Welcome to PoemAlley, Stamford, Connecticut's eclectic venue for poets, poetry reading and discussion! Open to anyone living in Fairfield County and the surrounding area, we meet Tuesday nights at 7:30 pm at Curley's Diner on 62 Park Place (behind Target) . Come contribute, get something to eat, or simply listen!
Sharon Charde, retired psycho-therapist and highly-accoladed
poet, reads this Tuesday at Curley’s Diner from numerous chapbooks and
publications reflective of the economical and sensitive style for which she is known.
Sharon most recently earned first prizes both in the
Arcadia Press 2014 Ruby Irene Chapbook Contest (deadline for the next round is November 15) and the Broad River Review’s
Rash Awards competition. Her work has appeared more than sixty-five
times in Calyx, The Paterson Literary Review, Ping-Pong (literary organ of the Henry
Miller Memorial Library), Poet Lore and many other
journals and anthologies. In addition, she has seven Pushcart
nominations to her name.

**********

## EXERCISE SET
**a)** According to the PoemAlley announcement, on what night and at what time does the group meet?
**b)** Extend the PoemAlley announcement of Sharon Charde's reading by writing what comes next after its last sentence.

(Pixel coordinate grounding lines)
**********

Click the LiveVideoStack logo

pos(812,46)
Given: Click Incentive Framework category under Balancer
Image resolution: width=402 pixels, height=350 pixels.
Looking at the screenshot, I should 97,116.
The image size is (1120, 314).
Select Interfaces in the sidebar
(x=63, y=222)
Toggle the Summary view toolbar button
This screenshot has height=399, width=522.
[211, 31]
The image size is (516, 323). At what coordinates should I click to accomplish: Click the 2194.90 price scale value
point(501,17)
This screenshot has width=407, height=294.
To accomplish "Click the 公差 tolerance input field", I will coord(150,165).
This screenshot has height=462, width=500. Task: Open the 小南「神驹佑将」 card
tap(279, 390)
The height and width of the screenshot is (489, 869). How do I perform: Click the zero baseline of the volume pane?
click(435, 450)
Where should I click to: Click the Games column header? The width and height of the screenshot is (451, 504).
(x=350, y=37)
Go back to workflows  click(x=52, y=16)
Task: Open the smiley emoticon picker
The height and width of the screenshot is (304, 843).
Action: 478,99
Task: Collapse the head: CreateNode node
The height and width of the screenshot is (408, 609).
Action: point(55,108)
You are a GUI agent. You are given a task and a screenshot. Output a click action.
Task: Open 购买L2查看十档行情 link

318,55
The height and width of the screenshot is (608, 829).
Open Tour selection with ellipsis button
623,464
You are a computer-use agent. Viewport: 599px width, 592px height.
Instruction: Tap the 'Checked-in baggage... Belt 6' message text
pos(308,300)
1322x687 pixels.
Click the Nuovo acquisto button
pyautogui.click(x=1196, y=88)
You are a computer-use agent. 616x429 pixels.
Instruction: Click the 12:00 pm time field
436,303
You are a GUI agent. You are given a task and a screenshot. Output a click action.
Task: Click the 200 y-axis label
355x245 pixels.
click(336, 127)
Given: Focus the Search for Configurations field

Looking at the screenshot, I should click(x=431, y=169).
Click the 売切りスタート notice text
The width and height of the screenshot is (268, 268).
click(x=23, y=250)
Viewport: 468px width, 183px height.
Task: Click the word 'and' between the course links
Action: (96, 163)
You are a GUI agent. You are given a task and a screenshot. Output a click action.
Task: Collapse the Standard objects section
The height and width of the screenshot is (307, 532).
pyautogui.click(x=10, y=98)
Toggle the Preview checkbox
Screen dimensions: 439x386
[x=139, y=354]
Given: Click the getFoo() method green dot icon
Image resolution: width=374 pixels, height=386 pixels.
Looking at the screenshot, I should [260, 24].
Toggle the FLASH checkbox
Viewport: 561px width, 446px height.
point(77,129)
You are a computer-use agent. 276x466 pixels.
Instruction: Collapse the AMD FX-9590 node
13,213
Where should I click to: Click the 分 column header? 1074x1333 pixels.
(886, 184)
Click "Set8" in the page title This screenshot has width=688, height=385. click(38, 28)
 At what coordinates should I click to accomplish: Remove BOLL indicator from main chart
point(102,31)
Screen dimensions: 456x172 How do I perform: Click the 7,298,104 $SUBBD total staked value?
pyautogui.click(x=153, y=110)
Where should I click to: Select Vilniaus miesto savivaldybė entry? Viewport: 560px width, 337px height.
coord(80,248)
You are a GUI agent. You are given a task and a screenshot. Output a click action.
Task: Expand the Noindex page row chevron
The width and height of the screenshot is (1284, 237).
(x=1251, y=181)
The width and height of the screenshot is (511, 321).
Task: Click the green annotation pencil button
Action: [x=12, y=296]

**********

## ANSWERS BY TASK
**a)** Tuesday nights at 7:30 pm.

**b)**
Sharon has edited and published I Am Not A Juvenile Delinquent, containing the work of the adjudicated teens she has
volunteered with since 1999 through the creative writing program at Touchstone,
a residential treatment center in Litchfield, Connecticut for girls ages 12
through 18. A devoted writing teacher for twenty-three years, Sharon has been
awarded fellowships from the Vermont Studio Center, the Virginia Center For The Creative Arts and The MacDowell Colony.
Yaddo Gardens entrance
She has released several prize-winning chapbooks, such as BadGirl At The Altar Rail (Flume, 2005), Four Trees Down From Ponte Sisto, (Dallas Poets Community Press, 2006) as well as 2008’s Branch In His Hand, a full-length collection from Backwaters Press, later adapted for radio by the
BBC in 2012. Described as a requeim in poetry, Branch recalls with sparse but unflinching eloquence the death of Sharon's son in 1987 during
a trip to Italy and the transformative effect the freak event had on herself and her
family. After Blue, for which she
won honorable mention in Finishing Line Press’s 2013 chapbook contest, was
published in September 2014. She’ll be at Yaddo, the famous artists’
retreat in Sarasota Springs, New York, this spring.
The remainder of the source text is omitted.